Example: The plaintiff recovers $90,000 in damages. The defendants are each found 50% liable. The judgment would be payable as follows:
| Damages Assessed Against Each Defendant | Deductible | Payable to Plaintiff |
---|
Protected Def. | $45,000 | $30,000 | $15,000 |
Unprotected Def. | $45,000 | - | $45,000 |
Total | $90,000 | - | $60,000 |
- A similar principle would apply to income loss claims, although it is much more complicated.
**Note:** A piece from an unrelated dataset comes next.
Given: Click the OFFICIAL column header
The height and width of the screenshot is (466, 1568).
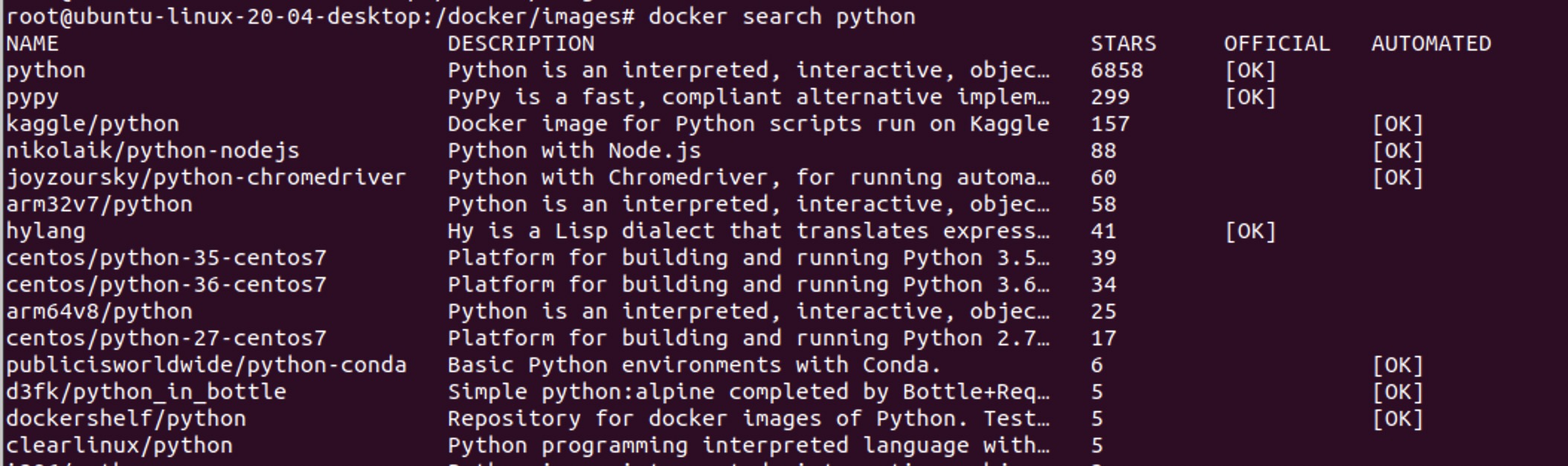Looking at the screenshot, I should pyautogui.click(x=1277, y=44).
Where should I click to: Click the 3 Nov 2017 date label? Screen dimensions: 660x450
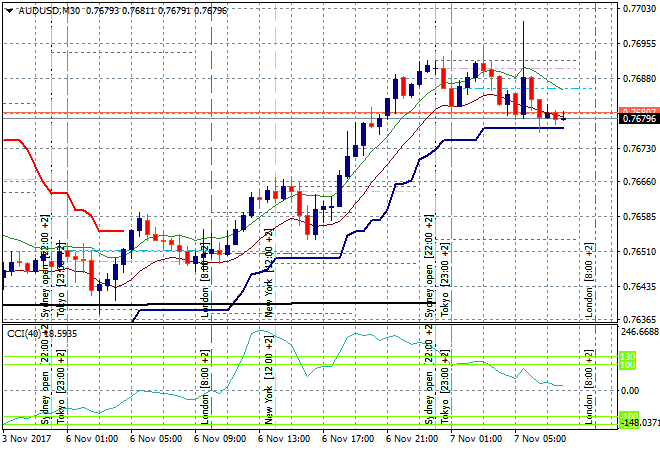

See Stephen Moore’s paper Calculating Damages in Motor Vehicle Collision Claims in Ontario (March 2014) for a detailed discussion of protected v. unprotected defendants and apportionments of damages.
Multiple Accidents
- If there are distinct, divisible injuries, each defendant will be responsible for injuries caused.
- If the injuries are intermingled - which is often the case - the court will make a global assessment of damages and then determine the damages caused by defendant #1, as assessed the day before accident #2.
- Multiple deductibles apply where there are multiple accidents: see Martin v. Fleming (2012) ONCA 750.
Contributory Negligence
- Contributory negligence is to deducted before collateral benefits are deducted: s. 267.8(8)
- This is significant as it results in a higher deduction for the tort defendant than if the collaterals are deducted first.
Example: The plaintiff is awarded general damages of $150,000 and income loss of $100,000 for a total of $250,000. Contributory negligence is assessed at 25%. The plaintiff received $50,000 in collateral benefits prior to trial.
- Deducting contributory negligence first would result in the following judgment:
- $250,000 less 25% (contrib.) = $187,500
- $187,500 less $50,000 (collaterals) = $137,500
- Incorrectly deducting the collaterals first would result in the following lower amount:
- $250,000 less $50,000 (collaterals) = $200,000
- $200,000 less 25% = $150,000
- It is debatable whether the contributory negligence is deducted on the pre or post-deductible amount (the former being more advantageous to the defendant). See discussion of the issue in Stephen Moore’s paper.
Costs and Interest
- Costs are payable on the gross general damages assessment, not the post-deductible amount: section 267.5(9). At a mediation or settlement discussion, the defendant will seek to pay costs on the net amount.
- Prejudgment interest does not begin to run until the plaintiff gives the defendant written notice of the claim: section 258.3(8)
- Note: this includes interest on both general damages and out-of-pocket and income loss claims
- PJI on generals is 5%
- For PJI on pecuniary losses see published Courts of Justice Act rates for the quarter in which the claim was issued (1.3% since January 2011)
Offers to Settle
- The Court of Appeal has held that Rule 49 offers to settle are to be considered without reference to deductible. The actual amount the plaintiff is awarded by the court is to be used in determining whether the plaintiff beat the defendant’s offer: Rider v. Dydk (2007) ONCA 687.
- This creates a significant problem for the tort defendant. If the claim is fairly assessed by the defendant at $90,000 less the $30,000 deductible, to make a valid Rule 49 offer, the defendant would have to offer $90,000 to the plaintiff. The plaintiff would be free to accept this amount, even though only $60,000 would be recovered at trial on a $90,000 judgment.
IV. Conclusion
Calculating MVA damages in Ontario requires not only an understanding of the various deductions and restrictions available to the tort defendant, but also an understanding of the correct order in which these are to be applied. Equipped with this information, the claims examiner will be in a much better position to reduce the insured’s exposure in a particular case.